» **EXTRAIT PROPOSÉ**:
__________
Mon expérience m’a démontré que cette criminalité maritime était spécifique et essentielle, car la mer est un vecteur logistique qui démultiplie les possibilités, y compris les bénéfices illicites. Elle obéit à des logiques propres qui influencent la stabilité des sociétés et – in fine – les relations internationales. En parlant de « thalassopolitique », j’invite chacun à « prendre le large » et à développer un point de vue centré sur les océans, c’est-à-dire thalassocentré !
Quels sont les principaux risques cyber auxquels sont exposés les ports maritimes comme celui de Dakar ?
Les ports maritimes, comme les aéroports, sont des centres de gravité économiques majeurs pour les États. La visite, au cours de mon déplacement au Sénégal, du port de Dakar m’a sensibilisé à l’importance de ce hub pour toute la sous-région, tant dans les liaisons régionales qu’intercontinentales. J’ai bien noté que le port maritime de Dakar est aussi un poumon économique pour les États enclavés qui en sont tributaires.
Inséré dans les rouages du commerce international, le port est devenu aussi une plate-forme d’échanges de données de toutes sortes et de toutes natures. Les systèmes d’information interconnectés, qui soutiennent des opérations logistiques et commerciales, sont des pièces névralgiques de ce dispositif global. Toute cyberattaque, qu’il s’agisse de rançongiciels (chiffrement de systèmes d’information) ou d’attaques par déni de service distribué (DDOS), vise à mettre hors service des installations comme les opérations de gestion des conteneurs. Elles facilitent également la collecte et l’exfiltration de données. Le commerce illicite des données est prolifique et alimente d’autres délits, tels que les usurpations d’identité.
Au-delà du fonctionnement des infrastructures, l’enjeu majeur est celui de la réputation d’un hub logistique. Ainsi, les manœuvres de diffusion de fausses informations ou la réalité de systèmes fragiles peuvent avoir des conséquences durables sur la résilience et la prospérité d’une infrastructure.
Je me projette sur la conception et la mise en service prochaine du port de nouvelle génération de Ndayane, qui affichera un niveau de digitalisation bien supérieur et d’interconnexion. Autant d’opportunités, autant de défis à relever pour le développement du Sénégal !
__________
(Matériel pour localiser des objets décrits)
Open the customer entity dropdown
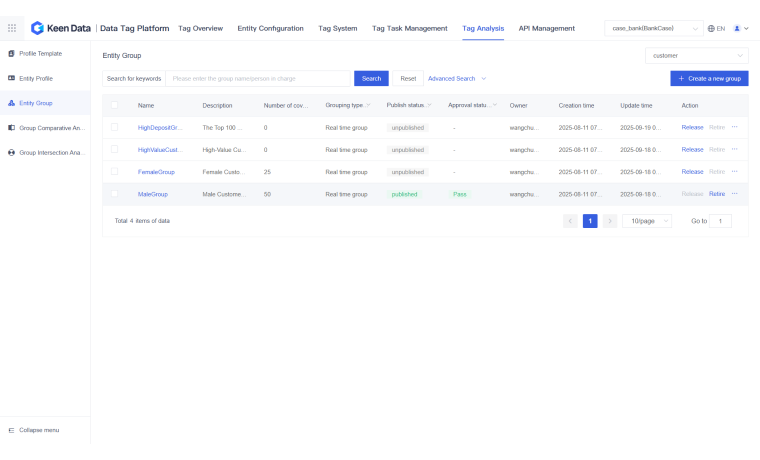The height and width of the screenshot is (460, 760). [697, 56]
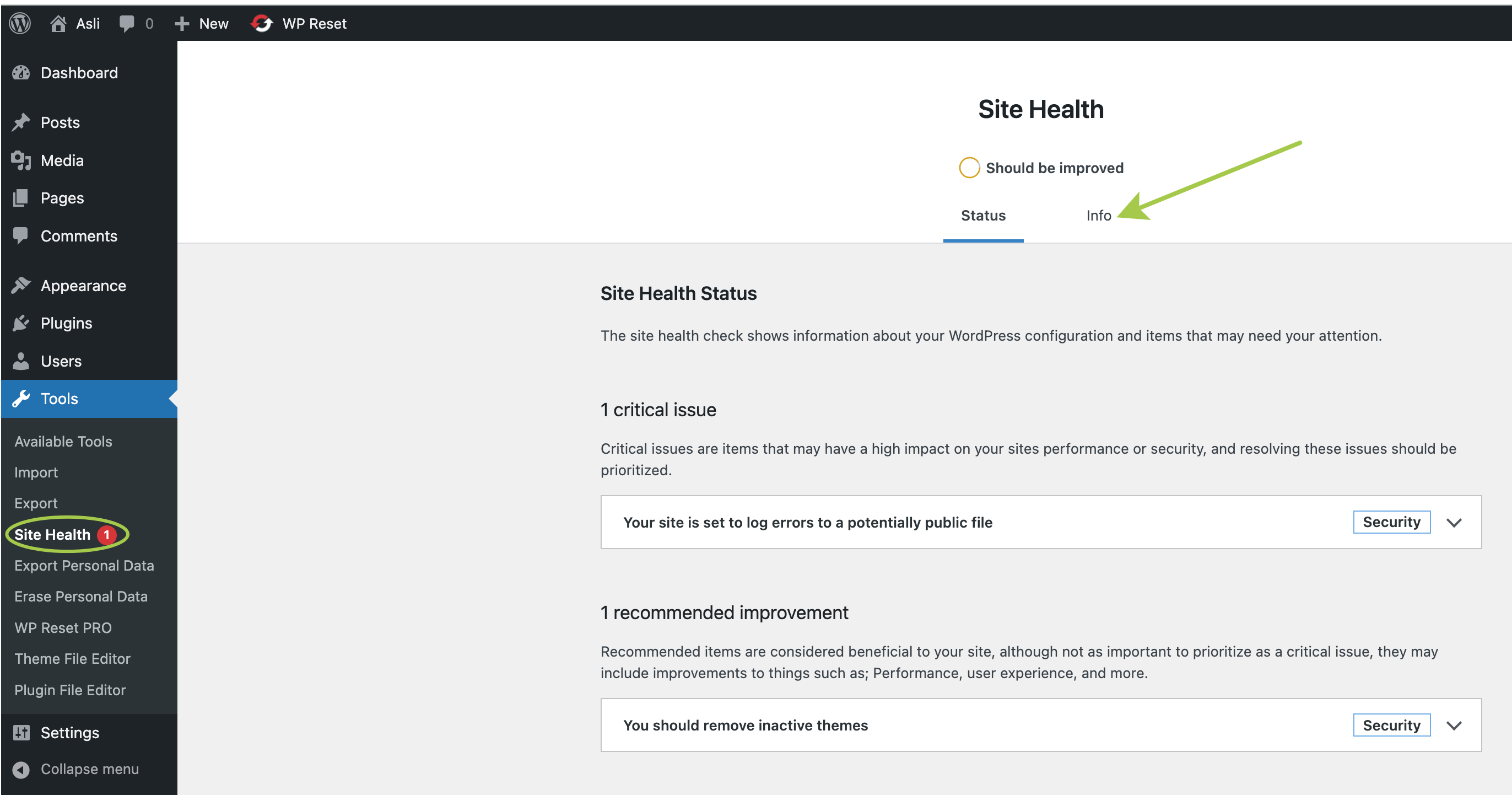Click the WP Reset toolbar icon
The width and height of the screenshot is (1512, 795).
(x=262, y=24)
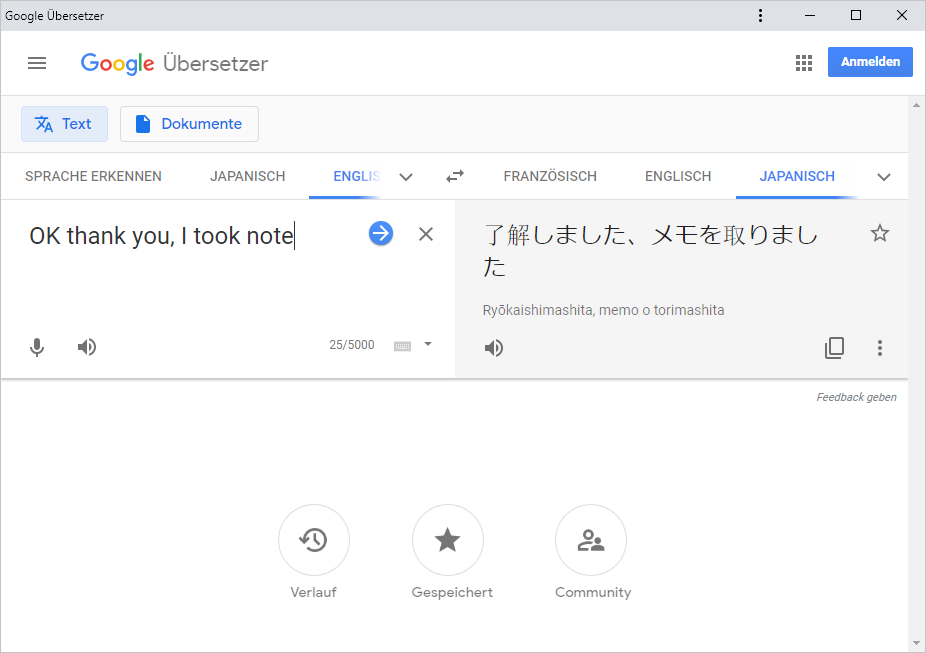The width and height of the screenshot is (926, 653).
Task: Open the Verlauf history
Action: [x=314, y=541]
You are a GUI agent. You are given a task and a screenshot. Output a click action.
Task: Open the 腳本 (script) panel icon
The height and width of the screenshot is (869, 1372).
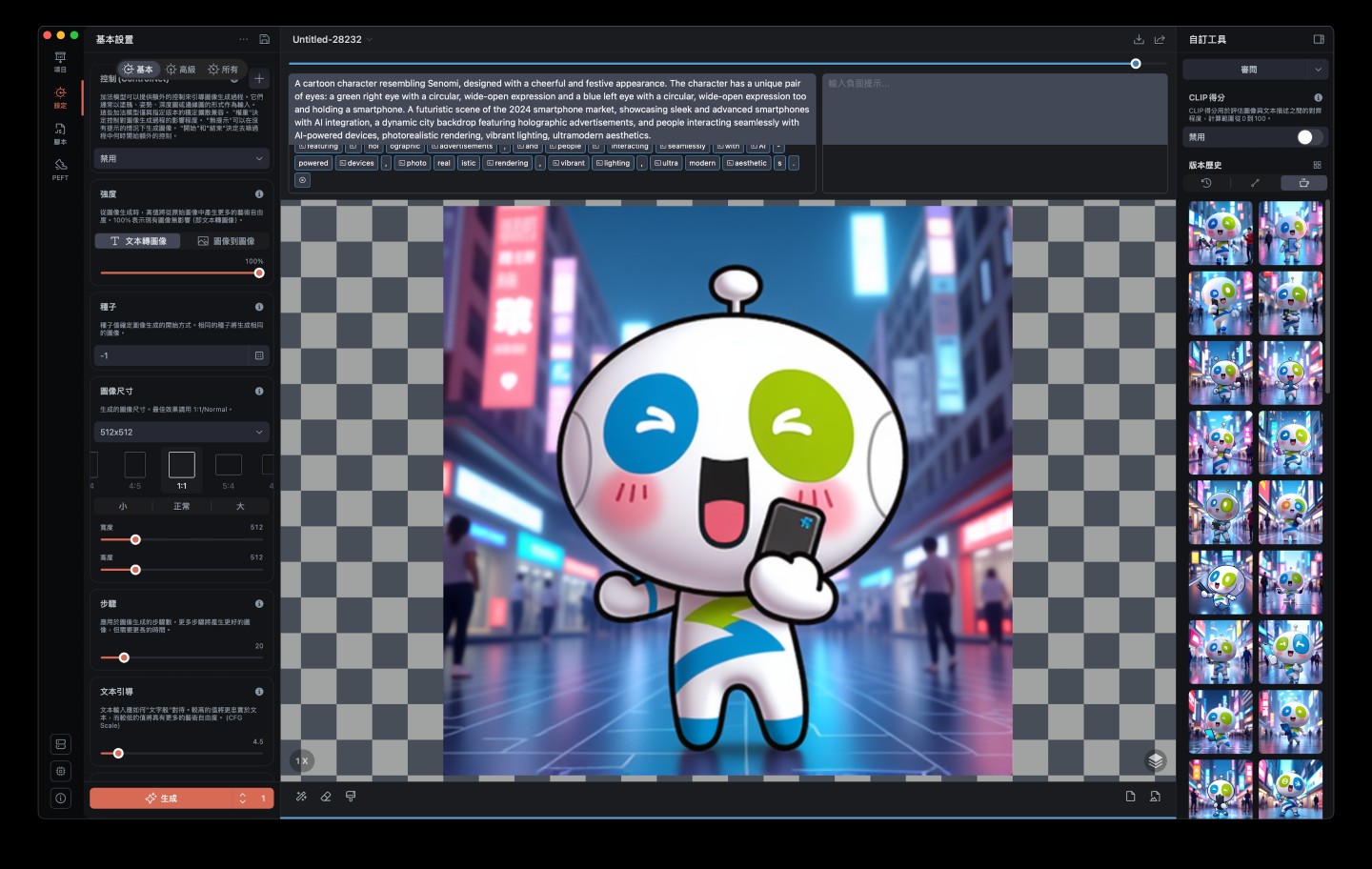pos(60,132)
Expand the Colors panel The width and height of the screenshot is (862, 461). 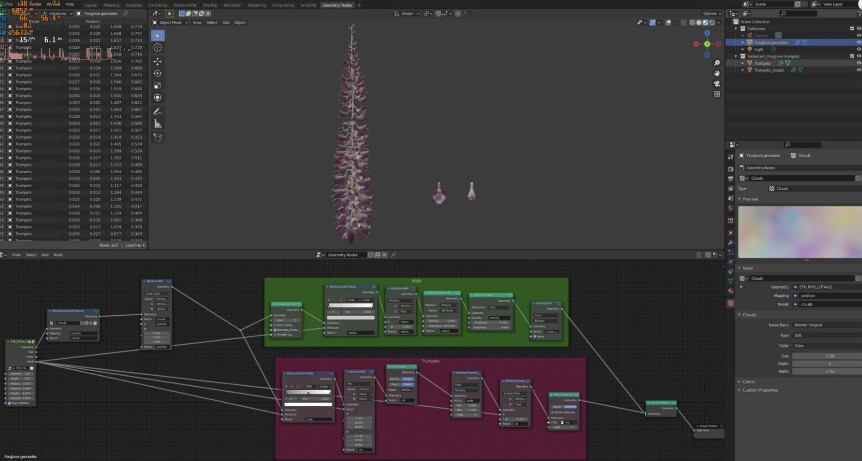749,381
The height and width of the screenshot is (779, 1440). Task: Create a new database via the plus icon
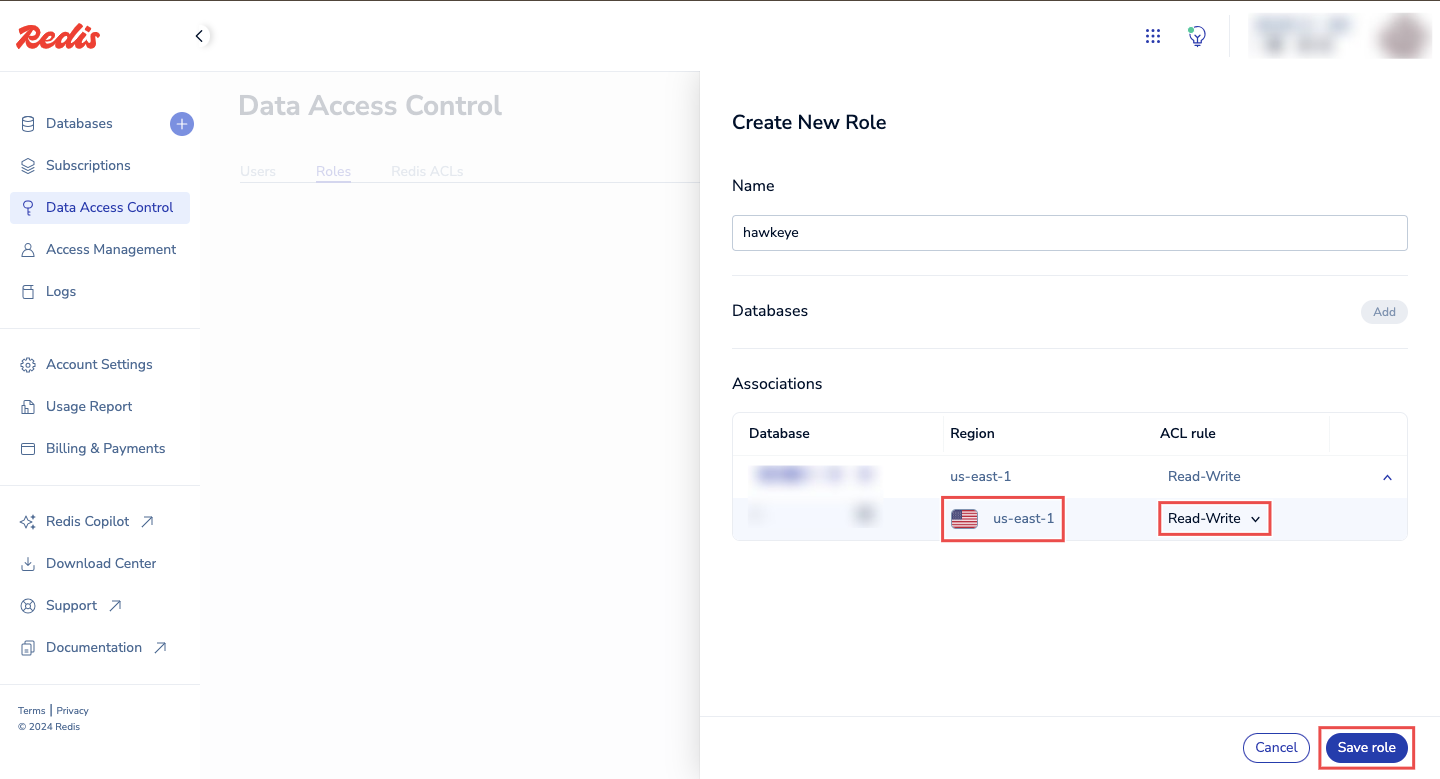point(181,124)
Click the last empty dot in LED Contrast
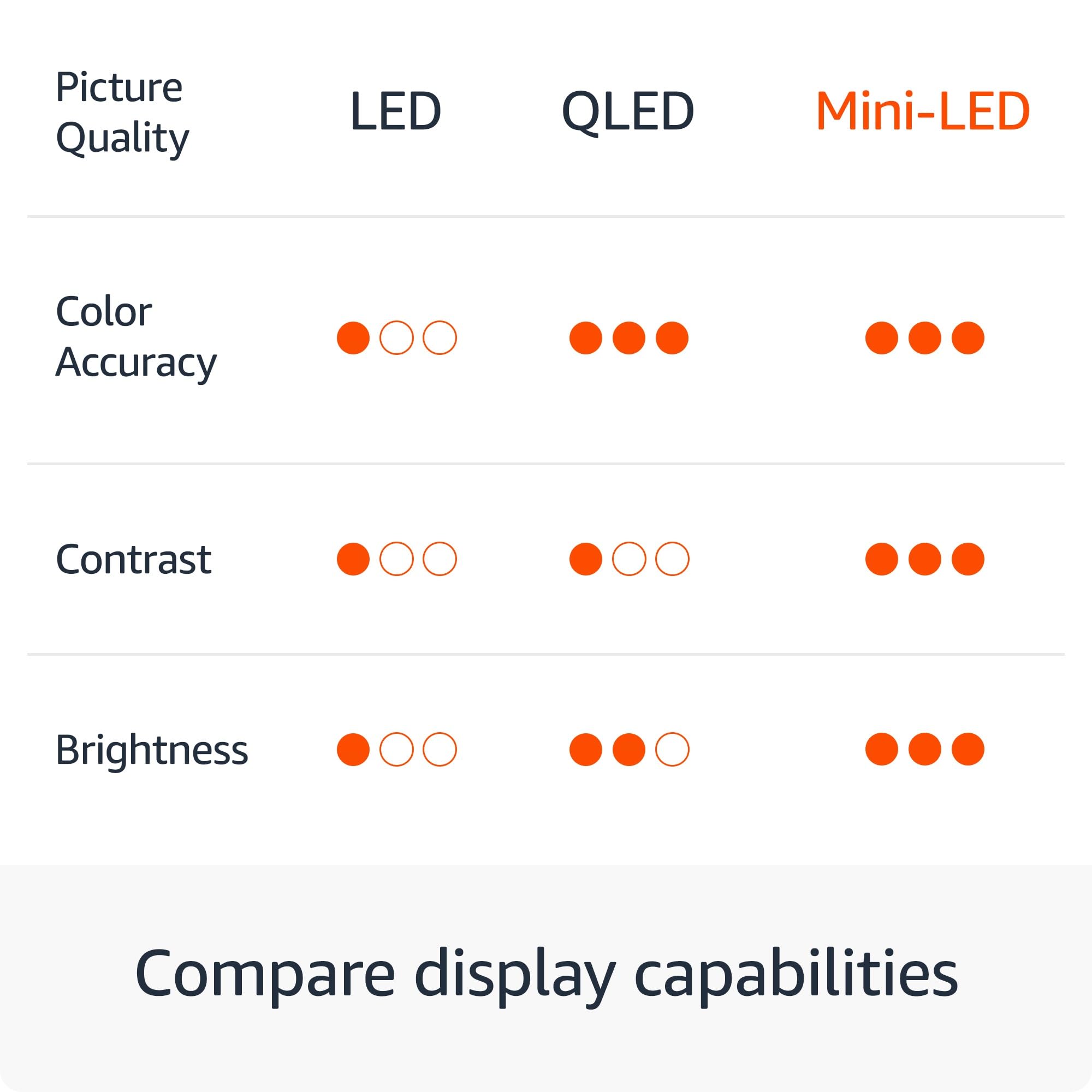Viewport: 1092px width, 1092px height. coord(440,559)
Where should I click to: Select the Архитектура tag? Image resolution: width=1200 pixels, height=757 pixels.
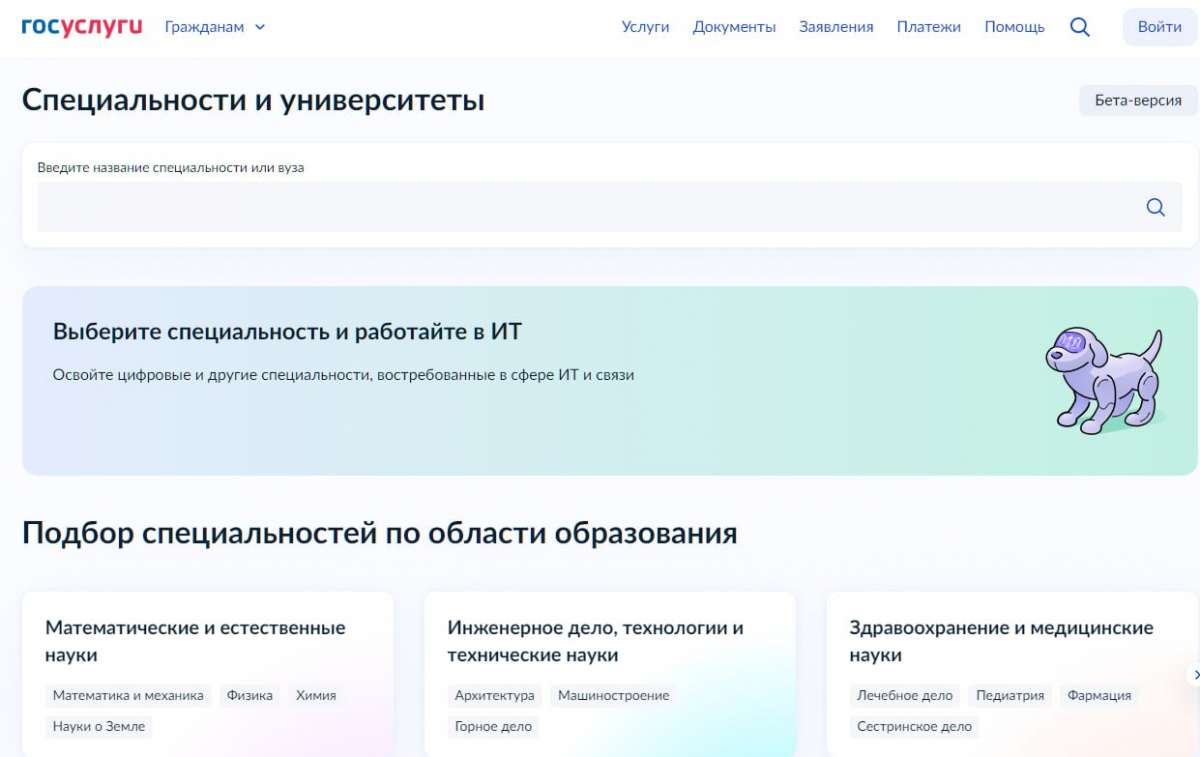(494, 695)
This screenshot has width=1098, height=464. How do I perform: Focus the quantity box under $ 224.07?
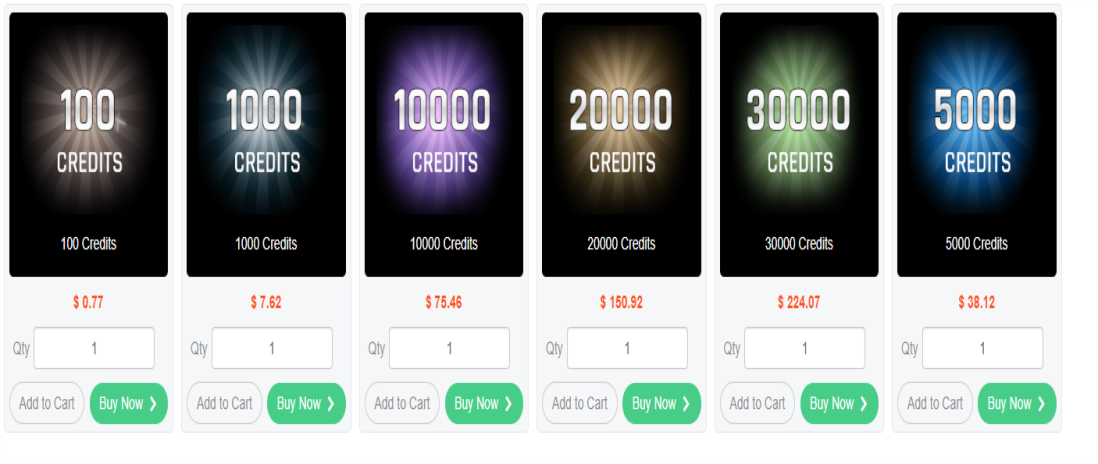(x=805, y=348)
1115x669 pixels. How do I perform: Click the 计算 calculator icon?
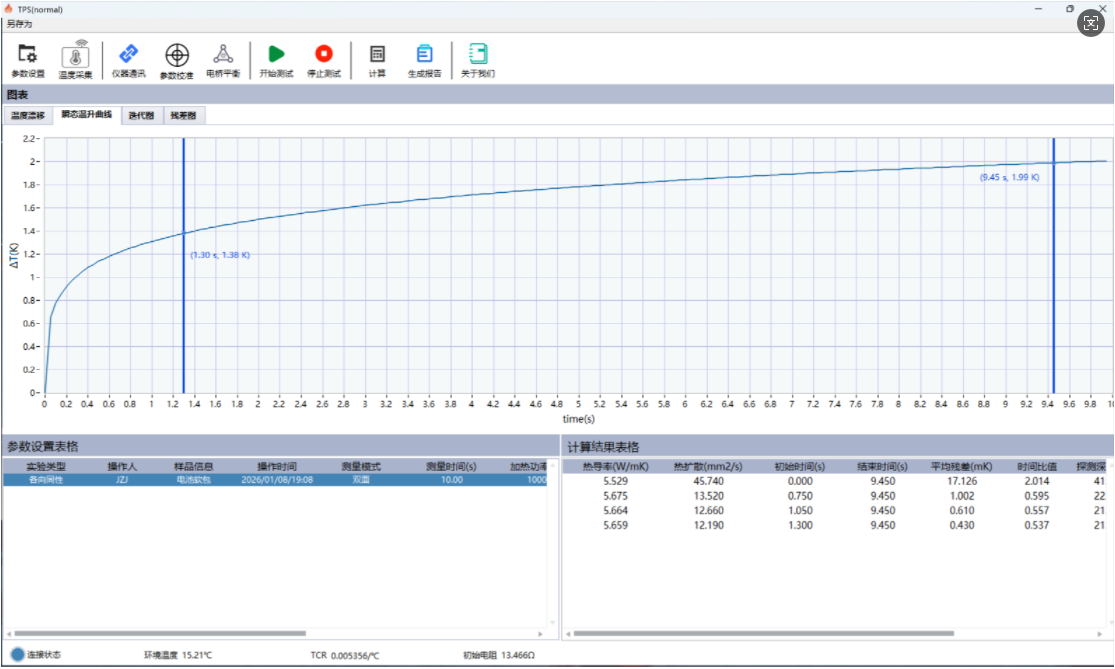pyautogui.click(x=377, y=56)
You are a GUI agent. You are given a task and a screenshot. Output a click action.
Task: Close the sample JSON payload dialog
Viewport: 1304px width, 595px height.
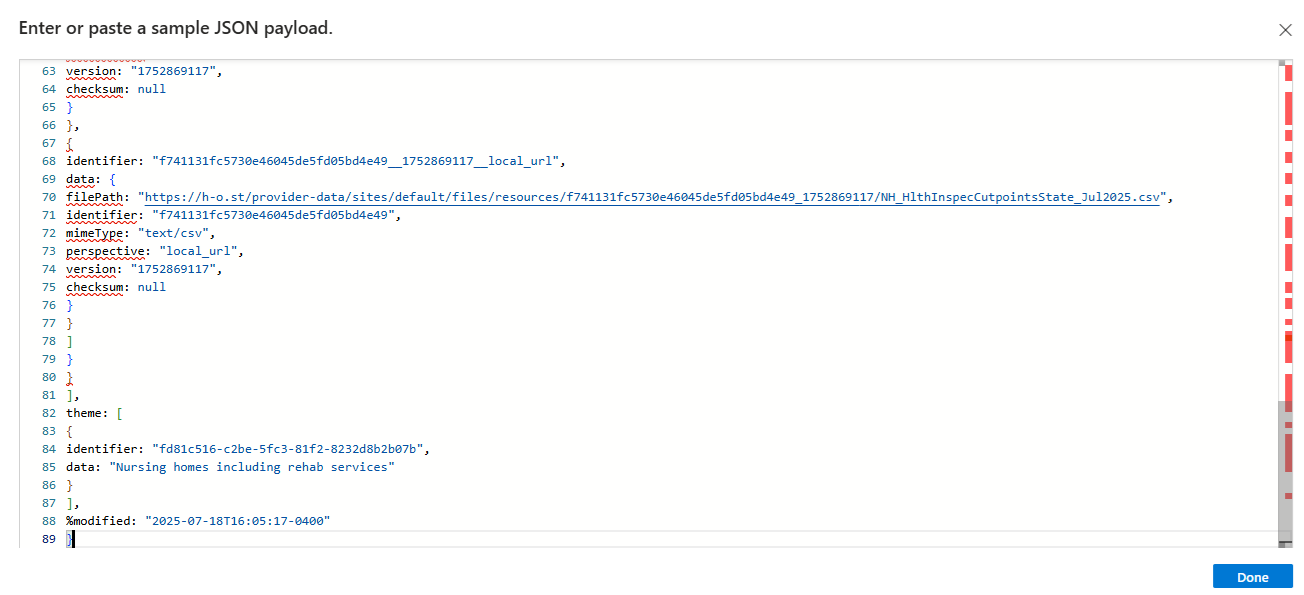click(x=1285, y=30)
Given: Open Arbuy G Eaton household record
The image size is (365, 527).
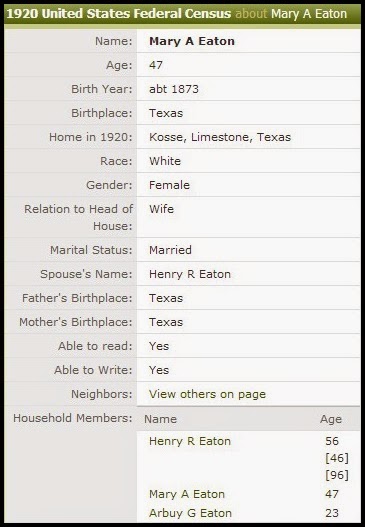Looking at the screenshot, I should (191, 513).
__________
» **CONSIGNE**:
Répondez à ces questions d'après l'extrait :
1. Quels deux types de cyberattaques l'extrait cite-t-il ?
2. Pour quels États le port de Dakar est-il un poumon économique ?
3. Quel port de nouvelle génération doit bientôt être mis en service ?

» **CORRIGÉ**:
1. Les rançongiciels (chiffrement de systèmes d'information) et les attaques par déni de service distribué (DDOS).
2. Pour les États enclavés qui en sont tributaires.
3. Le port de Ndayane.